司馬遼太郎『司馬遼太郎が考えたこと』全十五巻(新潮文庫)
波 2005年1月号より

レアメタルの鉱脈

司馬遼太郎『司馬遼太郎が考えたこと』
全十五巻(新潮文庫)

関川夏央


『司馬遼太郎が考えたこと』という大部なエッセイ集を読んで思うことは、著者の「戦闘性」である。口調がはげしいわけではない。控え目で、あくまでも穏やかなのだが、世の「流行」に敢然と異を立てている。
 エッセイの数は、一九六八、九年頃から急増する。司馬遼太郎は四十五、六歳である。エッセイといっても身辺雑記のごときものは極端に少ない。また「私」について語らない。この人は、「私」には生来興味がないのだろう。エッセイの本来の意味「思考の試み」に分類されるべき原稿が多い。
 一九六八年は学生の政治活動が隆盛する年である。その波は同時多発的に北半球先進国を襲い、日本でも沸騰する観があった。
「北清事変をおこした義和団というのは、三派全学連に似ていますね」
 このくだりは「日本史から見た国家」(一九六九年八月、『司馬遼太郎が考えたこと 4』収録)にある。
「三派全学連」といってもいまは理解されないと思う。学生活動家の大きなセクトが当時三つあったからそう呼ばれたのである。外からは違いがよくわからないが、互いに「革命の正義」を譲らず、少しのちには攻撃しあい殺しあうところまで行き着いた。「党派」というものの宿命であろう。
 義和団は拳匪ともいう。自分たちには鉄砲の弾はあたらない、あたっても死なない、と信じていた。清国に在住する夷狄を殺戮しつくそうとして北清事変(一九○○年)を起こした。
 ナショナリズムに殉じたカルトと現代日本の過激派青年はおなじだ、と司馬遼太郎はいうのである。反体制的気分に満ちた当時にあっては、「ものわかりのよさ」を装わないこんな発言には、想像するよりはるかに腰の入った勇気が必要とされた。
 彼は「戦後という時代」を愛した人であった。その意味では戦後民主主義者といえるだろう。ただし、国家の重さから解き放たれた日本人は自由を満喫し、高度経済成長によって有史以来はじめて楽に食べられるようになった、この事実を認めずして「反戦後」もないものだ、といった。
 そしてさらにこうつづけた。
 戦中のデモーニッシュなイデオロギーが去って唐突に軽くなった国家にとまどい、逆に国家のあまりの軽さに不安を感じるという倒錯が青年たちに生じたのではないか。
「三派全学連が大学の窓ガラスを一枚割ってみた。誰も叱りにこない。こんどは百枚割ってみた。やはり誰もこない。教授たちもこれをだまって見ているだけです。
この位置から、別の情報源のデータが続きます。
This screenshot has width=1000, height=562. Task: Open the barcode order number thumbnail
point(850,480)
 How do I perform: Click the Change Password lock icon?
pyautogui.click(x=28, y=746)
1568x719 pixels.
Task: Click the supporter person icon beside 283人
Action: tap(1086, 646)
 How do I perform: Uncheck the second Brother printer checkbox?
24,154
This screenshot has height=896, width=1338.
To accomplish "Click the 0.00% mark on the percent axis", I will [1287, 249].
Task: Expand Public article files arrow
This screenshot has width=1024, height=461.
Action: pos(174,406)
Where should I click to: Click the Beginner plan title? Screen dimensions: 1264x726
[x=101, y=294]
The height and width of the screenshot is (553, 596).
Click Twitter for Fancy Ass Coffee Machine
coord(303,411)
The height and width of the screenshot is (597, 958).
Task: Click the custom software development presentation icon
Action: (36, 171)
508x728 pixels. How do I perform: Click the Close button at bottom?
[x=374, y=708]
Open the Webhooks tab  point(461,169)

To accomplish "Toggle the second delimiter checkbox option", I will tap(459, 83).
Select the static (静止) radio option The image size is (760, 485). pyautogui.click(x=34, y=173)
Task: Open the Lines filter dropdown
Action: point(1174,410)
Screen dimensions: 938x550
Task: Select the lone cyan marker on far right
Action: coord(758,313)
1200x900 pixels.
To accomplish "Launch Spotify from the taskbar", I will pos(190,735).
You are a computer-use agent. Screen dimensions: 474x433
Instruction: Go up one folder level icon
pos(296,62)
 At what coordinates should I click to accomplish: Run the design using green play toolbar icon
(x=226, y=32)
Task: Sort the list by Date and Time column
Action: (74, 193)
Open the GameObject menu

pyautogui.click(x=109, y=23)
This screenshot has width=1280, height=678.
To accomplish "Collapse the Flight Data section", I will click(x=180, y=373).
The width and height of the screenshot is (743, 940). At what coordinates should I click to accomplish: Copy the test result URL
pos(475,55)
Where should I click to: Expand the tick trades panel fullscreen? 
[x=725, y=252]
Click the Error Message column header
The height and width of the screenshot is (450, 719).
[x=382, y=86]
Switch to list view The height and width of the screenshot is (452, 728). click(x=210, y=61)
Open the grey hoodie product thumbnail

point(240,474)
そしていかにも教授たちの生命を脅かしそうな様子をみせたときだけ、大学は機動隊を呼ぶ。国家というものがそこまでゆるやかなのです。機動隊がくると、三派諸君ははじめてうれしそうに国家権力が介入してきた、などと叫ぶわけです。国家権力というものは、十九世紀までは、いや第二次大戦のころまではそんなチャチなものではなかった。もっと重苦しく威圧に満ち、じつにまあイヤなものだった。
 つまり三派全学連が敵としているのは、戦前の国家の幻想です。ありもしない国家権力というやつです。そこが彼らの運動の不毛なところですね」(前出「日本史から見た国家」)
 おなじ頃、「アジア的停滞」とか「アジア的専制」といった術語がはやった。大陸アジアにしか適用できないそれらの言葉を、日本の現状分析に不用意に流用し、理屈の小さな鋳型に現実を無理にはめこもうとする「知識人」への不信と軽侮の念は、司馬遼太郎の温顔の奥につのったのだろう。それは、戦争中と理屈を反転しただけの、おなじやり口である。
 司馬遼太郎はすでに一九六八年から、『坂の上の雲』の執筆に着手していた。それは、日露戦争まではたしかに「軽かった国家」日本に関する壮大な物語であった。『坂の上の雲』は一九七二年に完結するのだが、彼は、物語そのものとエッセイ、両方を縦横に駆使しつつ「重たくありすぎた国家」の体験者、すなわち戦中派としての発言を、さりげなく、しかし強靭な意志を秘めて開始したのである。彼の果敢さに、私は最近遅まきながら気づいて感動したのである。
 このエッセイ選集『司馬遼太郎が考えたこと』は、巨大な岩山の表面に露出したレアメタルの鉱脈、そんなふうにいえると思う。